● **Supplied passage**
>>
Schematic model of key cellular resilience pathways in innate and preconditioning models of neuroprotection. Preconditioned or ischemia-tolerant organisms like the Arctic ground squirrel possess increased levels of (1) key transcription factors including NRF2, HIF1⍺, CREB, and NFKB which increase the expression of (2) numerous target genes coordinating a protective response to (subsequent) ischemia. These transcriptional responses decrease ischemia-induced (3) intracellular calcium via sarcoendoplasmic reticulum calcium transport ATPase. Increased mitochondrial metabolic efficiency is also mediated by (4) SUMOylation and (5) PKCε post-translational modifications which converge to (6) increase ischemic ATP production and reduce ROS, resulting in cytoprotection. Abbreviations: BDNF: brain-derived neurotrophic factor; Cox: cytochrome c oxidase; CREB: cyclic AMP response element-binding protein; EPO: erythropoietin; ER: endoplasmic reticulum; HIF: hypoxia-inducible factor; HO: heme oxygenase; iNOS: inducible nitric oxide synthase; MPTP: mitochondrial permeability transition pore; NFKB: nuclear factor light-kappa-chain-enhancer of activated B cells; Nrf2: Nuclear factor erythroid 2-related factor 2; PKC: protein kinase C; ROS: reactive oxygen species; SENP: sentrin-specific protease; SOD: supraoxide dismutase; SUMO: small ubiquitin-like modifier; VEGF: vascular endothelial growth factor
Another key effector of preconditioning acting on numerous cellular stress response pathways is protein kinase C (PKC)-ε. PKCε is one of 12 known isozymes of the PKC family, which are multifunctional protein kinases that phosphorylate serine and threonine residues in many target proteins. PKCε is rapidly activated by ischemia-induced increases in intracellular calcium and diacylglycerol and is required for hypoxia preconditioning in hippocampal slices [24]. PKCε functions to protect mitochondria from ischemia by phosphorylating numerous other key regulators of cellular energy homeostasis including Akt, MAPK, and AMPK. It is also translocated to the mitochondria following preconditioning where it phosphorylates mitochondrial KATP channels, which decreases mitochondrial ROS and apoptosis [25]. Interestingly, brain-derived neurotrophic factor (BDNF), a major regulator of synaptic structure, function, and plasticity, is also upregulated following preconditioning [26, 27] and acts downstream of PKCε to induce neuroprotective changes [28, 29].
<<
● **Exercise tasks**
1. For each statement, say yes or no for whether it agrees with the passage on neuroprotection pathways, and quote the exact words of the passage that decide it. (a) PKCε is one of 12 known isozymes of the PKC family. (b) BDNF acts upstream of PKCε. (c) The transcriptional responses increase ischemia-induced intracellular calcium.
2. Translate this sentence from the passage on neuroprotection pathways into Spanish: "PKCε is rapidly activated by ischemia-induced increases in intracellular calcium and diacylglycerol and is required for hypoxia preconditioning in hippocampal slices [24]."
The stored data are not needed for any of the work here.

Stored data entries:
>>
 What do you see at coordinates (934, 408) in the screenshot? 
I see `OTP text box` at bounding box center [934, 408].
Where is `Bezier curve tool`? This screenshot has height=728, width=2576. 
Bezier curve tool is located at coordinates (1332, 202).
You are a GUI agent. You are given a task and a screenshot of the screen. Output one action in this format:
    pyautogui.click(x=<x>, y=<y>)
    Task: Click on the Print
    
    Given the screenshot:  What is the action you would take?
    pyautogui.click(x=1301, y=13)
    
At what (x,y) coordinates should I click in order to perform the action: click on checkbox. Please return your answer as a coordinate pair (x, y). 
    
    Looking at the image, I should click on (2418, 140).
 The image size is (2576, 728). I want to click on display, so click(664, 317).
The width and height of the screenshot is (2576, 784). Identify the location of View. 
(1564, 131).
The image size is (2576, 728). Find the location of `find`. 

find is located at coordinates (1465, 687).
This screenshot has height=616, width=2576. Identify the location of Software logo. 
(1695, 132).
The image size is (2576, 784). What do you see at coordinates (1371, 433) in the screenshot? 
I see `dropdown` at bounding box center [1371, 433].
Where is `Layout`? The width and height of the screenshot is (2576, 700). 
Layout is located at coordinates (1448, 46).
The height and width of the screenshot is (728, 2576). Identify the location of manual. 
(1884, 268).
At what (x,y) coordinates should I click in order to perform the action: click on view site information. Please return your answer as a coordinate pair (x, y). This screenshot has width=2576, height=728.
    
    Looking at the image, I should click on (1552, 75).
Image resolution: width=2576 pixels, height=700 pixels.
<<
● **Exercise answers**
1.
(a) Yes: "PKCε is one of 12 known isozymes of the PKC family"
(b) No: "acts downstream of PKCε to induce neuroprotective changes"
(c) No: "These transcriptional responses decrease ischemia-induced (3) intracellular calcium"

2. La PKCε se activa rápidamente por los aumentos de calcio intracelular y de diacilglicerol inducidos por la isquemia, y es necesaria para el precondicionamiento por hipoxia en cortes de hipocampo [24].